Her proposals received limited traction with (sections of) Congress and the Obama administration. The Wall Street Reform and Investor Protection Act (2010) established a Consumer Financial Protection Agency. President Obama selected Professor Warren as interim chairman but passed her over for the permanent position in large part because of a concerted campaign against her by lobbyists serving Wall Street interests. She is now advancing her stalled agenda by campaigning for a Senate seat in Massachusetts.

There has been considerable opposition to any proposal to limit the access of sophisticated investors to complex financial products. Whether such a distinction is warranted given institutional investor losses across the globe is another matter entirely, a point now being made by professors within the intellectual fortress that legitimated the deregulation agenda that got us into this mess in the first place.
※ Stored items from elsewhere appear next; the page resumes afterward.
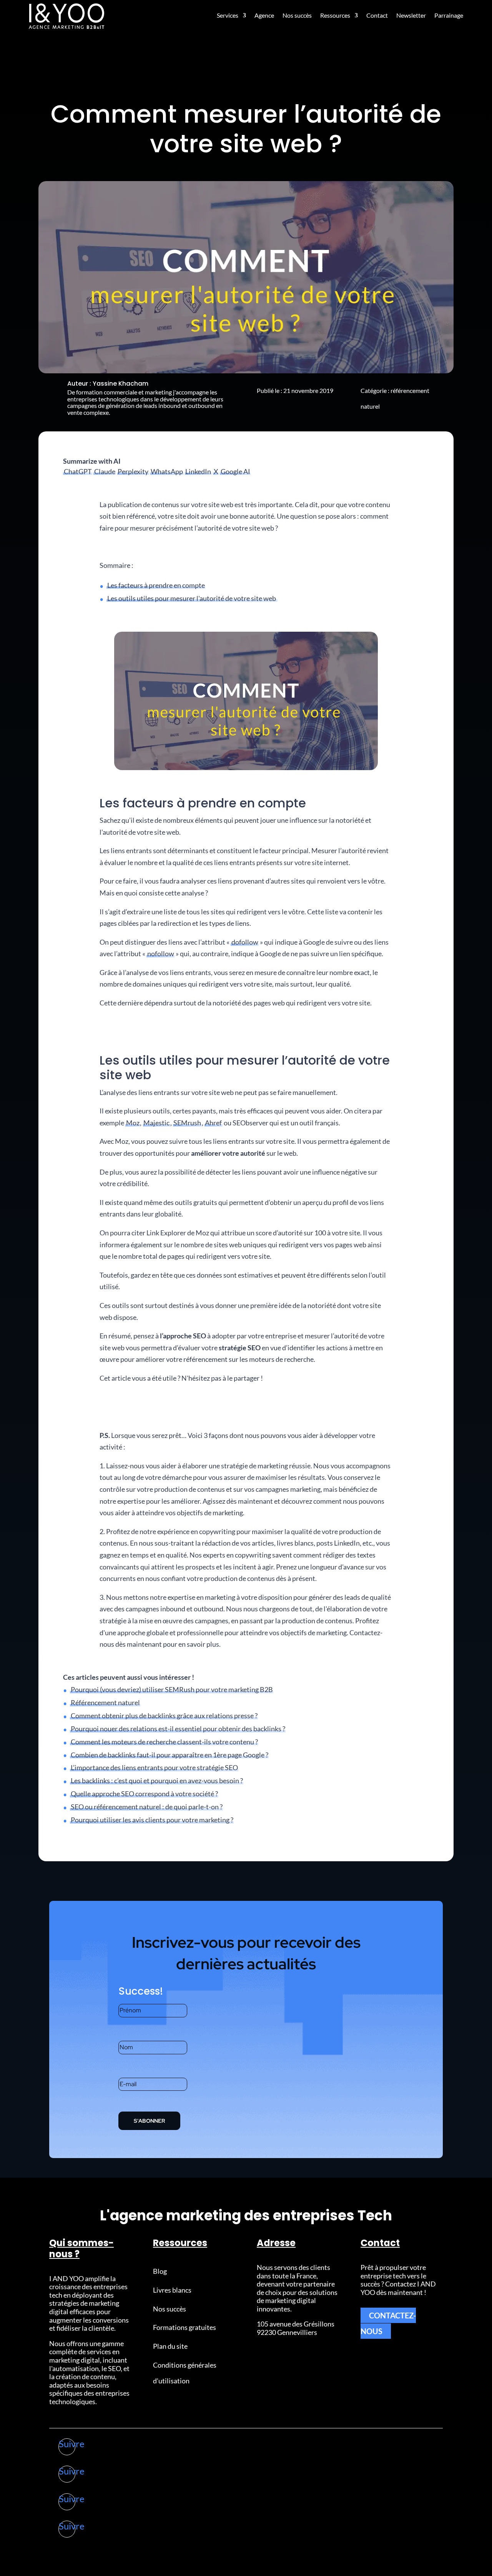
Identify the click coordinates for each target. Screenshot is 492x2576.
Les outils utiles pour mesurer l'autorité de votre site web (192, 598)
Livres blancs (172, 2290)
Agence (264, 15)
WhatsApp (167, 471)
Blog (160, 2271)
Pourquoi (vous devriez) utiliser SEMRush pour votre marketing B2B (172, 1689)
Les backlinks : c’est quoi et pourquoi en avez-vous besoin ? (157, 1780)
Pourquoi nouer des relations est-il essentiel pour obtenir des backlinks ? (178, 1728)
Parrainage (448, 15)
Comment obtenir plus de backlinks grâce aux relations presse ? (164, 1715)
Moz (133, 1122)
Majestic (156, 1122)
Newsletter (411, 15)
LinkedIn (198, 471)
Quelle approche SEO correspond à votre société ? (144, 1793)
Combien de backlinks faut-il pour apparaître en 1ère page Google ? (169, 1755)
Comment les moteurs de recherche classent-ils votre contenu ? (164, 1741)
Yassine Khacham (120, 383)
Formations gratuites (184, 2327)
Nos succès (297, 15)
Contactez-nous (388, 2323)
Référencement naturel (105, 1702)
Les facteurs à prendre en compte (156, 585)
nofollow (160, 953)
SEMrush (187, 1122)
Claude (104, 471)
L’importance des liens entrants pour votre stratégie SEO (154, 1767)
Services (227, 15)
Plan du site (170, 2346)
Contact (377, 15)
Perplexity (133, 471)
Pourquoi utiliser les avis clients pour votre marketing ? (152, 1820)
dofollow (244, 942)
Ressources (335, 15)
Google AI (235, 471)
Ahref (213, 1122)
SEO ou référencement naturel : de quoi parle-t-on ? (147, 1806)
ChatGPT (78, 471)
There are three problems with the proposed alternative regulatory structure. First, it creates the erroneous impression that an all-seeing regulator, removed from her fray, can adjudicate impartially, with its findings accepted without question. The FDA is not the Supreme Court. It is as susceptible to political pressure as the SEC. Second, it does not deal with the real problem, which is the lack of restraint inside the firm itself. Third, there is no evidence of political will to reopen the Pandora’s Box of regulatory purpose.